Work to be completed: Could every line of the data be copied out once more, exactly?

Task inputs:
══════
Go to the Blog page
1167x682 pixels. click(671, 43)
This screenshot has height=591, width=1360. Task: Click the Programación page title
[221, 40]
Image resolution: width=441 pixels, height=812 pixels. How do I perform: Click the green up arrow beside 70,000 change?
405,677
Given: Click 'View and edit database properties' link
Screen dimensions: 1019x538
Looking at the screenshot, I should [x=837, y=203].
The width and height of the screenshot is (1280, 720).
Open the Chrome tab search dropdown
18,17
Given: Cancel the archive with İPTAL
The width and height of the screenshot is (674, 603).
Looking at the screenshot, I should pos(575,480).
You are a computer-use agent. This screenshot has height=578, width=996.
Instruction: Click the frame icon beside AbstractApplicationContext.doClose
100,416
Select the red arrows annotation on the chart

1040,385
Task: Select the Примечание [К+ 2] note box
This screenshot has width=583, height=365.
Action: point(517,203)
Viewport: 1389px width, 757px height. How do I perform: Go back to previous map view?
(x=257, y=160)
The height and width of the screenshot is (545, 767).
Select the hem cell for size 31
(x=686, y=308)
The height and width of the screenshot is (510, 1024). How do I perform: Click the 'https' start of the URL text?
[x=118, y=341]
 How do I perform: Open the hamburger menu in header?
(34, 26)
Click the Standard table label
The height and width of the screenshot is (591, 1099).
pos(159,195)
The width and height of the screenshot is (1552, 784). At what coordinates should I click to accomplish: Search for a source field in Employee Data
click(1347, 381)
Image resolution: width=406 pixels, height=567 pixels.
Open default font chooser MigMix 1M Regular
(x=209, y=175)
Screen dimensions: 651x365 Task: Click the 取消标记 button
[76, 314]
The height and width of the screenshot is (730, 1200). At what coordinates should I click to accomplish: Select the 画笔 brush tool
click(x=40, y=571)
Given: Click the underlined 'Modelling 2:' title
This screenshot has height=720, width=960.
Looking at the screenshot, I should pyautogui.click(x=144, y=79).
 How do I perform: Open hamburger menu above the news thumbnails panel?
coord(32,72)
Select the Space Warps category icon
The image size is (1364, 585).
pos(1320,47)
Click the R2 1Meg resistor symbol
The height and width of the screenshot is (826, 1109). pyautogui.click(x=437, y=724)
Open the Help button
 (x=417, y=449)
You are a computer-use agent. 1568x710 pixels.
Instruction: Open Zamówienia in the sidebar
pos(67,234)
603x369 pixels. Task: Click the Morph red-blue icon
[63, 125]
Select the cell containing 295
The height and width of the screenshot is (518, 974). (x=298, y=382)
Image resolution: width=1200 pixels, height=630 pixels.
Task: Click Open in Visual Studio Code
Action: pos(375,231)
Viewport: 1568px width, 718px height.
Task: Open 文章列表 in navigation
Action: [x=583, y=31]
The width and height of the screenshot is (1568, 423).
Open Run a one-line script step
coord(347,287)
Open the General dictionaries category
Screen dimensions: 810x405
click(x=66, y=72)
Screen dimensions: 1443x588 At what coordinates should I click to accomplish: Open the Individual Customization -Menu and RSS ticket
══════
Solution below:
Go to the Blog page
1167x682 pixels. click(671, 43)
This screenshot has height=591, width=1360. Task: Click the Programación page title
[221, 40]
Image resolution: width=441 pixels, height=812 pixels. How do I perform: Click the green up arrow beside 70,000 change?
405,677
Given: Click 'View and edit database properties' link
Screen dimensions: 1019x538
Looking at the screenshot, I should [x=837, y=203].
The width and height of the screenshot is (1280, 720).
Open the Chrome tab search dropdown
18,17
Given: Cancel the archive with İPTAL
The width and height of the screenshot is (674, 603).
Looking at the screenshot, I should pos(575,480).
You are a computer-use agent. This screenshot has height=578, width=996.
Instruction: Click the frame icon beside AbstractApplicationContext.doClose
100,416
Select the red arrows annotation on the chart

1040,385
Task: Select the Примечание [К+ 2] note box
This screenshot has width=583, height=365.
Action: point(517,203)
Viewport: 1389px width, 757px height. How do I perform: Go back to previous map view?
(x=257, y=160)
The height and width of the screenshot is (545, 767).
Select the hem cell for size 31
(x=686, y=308)
The height and width of the screenshot is (510, 1024). How do I perform: Click the 'https' start of the URL text?
[x=118, y=341]
 How do I perform: Open the hamburger menu in header?
(34, 26)
Click the Standard table label
The height and width of the screenshot is (591, 1099).
pos(159,195)
The width and height of the screenshot is (1552, 784). At what coordinates should I click to accomplish: Search for a source field in Employee Data
click(1347, 381)
Image resolution: width=406 pixels, height=567 pixels.
Open default font chooser MigMix 1M Regular
(x=209, y=175)
Screen dimensions: 651x365 Task: Click the 取消标记 button
[76, 314]
The height and width of the screenshot is (730, 1200). At what coordinates should I click to accomplish: Select the 画笔 brush tool
click(x=40, y=571)
Given: Click the underlined 'Modelling 2:' title
This screenshot has height=720, width=960.
Looking at the screenshot, I should pyautogui.click(x=144, y=79).
 How do I perform: Open hamburger menu above the news thumbnails panel?
coord(32,72)
Select the Space Warps category icon
The image size is (1364, 585).
pos(1320,47)
Click the R2 1Meg resistor symbol
The height and width of the screenshot is (826, 1109). pyautogui.click(x=437, y=724)
Open the Help button
 (x=417, y=449)
You are a computer-use agent. 1568x710 pixels.
Instruction: Open Zamówienia in the sidebar
pos(67,234)
603x369 pixels. Task: Click the Morph red-blue icon
[63, 125]
Select the cell containing 295
The height and width of the screenshot is (518, 974). (x=298, y=382)
Image resolution: width=1200 pixels, height=630 pixels.
Task: Click Open in Visual Studio Code
Action: pos(375,231)
Viewport: 1568px width, 718px height.
Task: Open 文章列表 in navigation
Action: [x=583, y=31]
The width and height of the screenshot is (1568, 423).
Open Run a one-line script step
coord(347,287)
Open the General dictionaries category
Screen dimensions: 810x405
click(x=66, y=72)
Screen dimensions: 1443x588 At what coordinates should I click to accomplish: Open the Individual Customization -Menu and RSS ticket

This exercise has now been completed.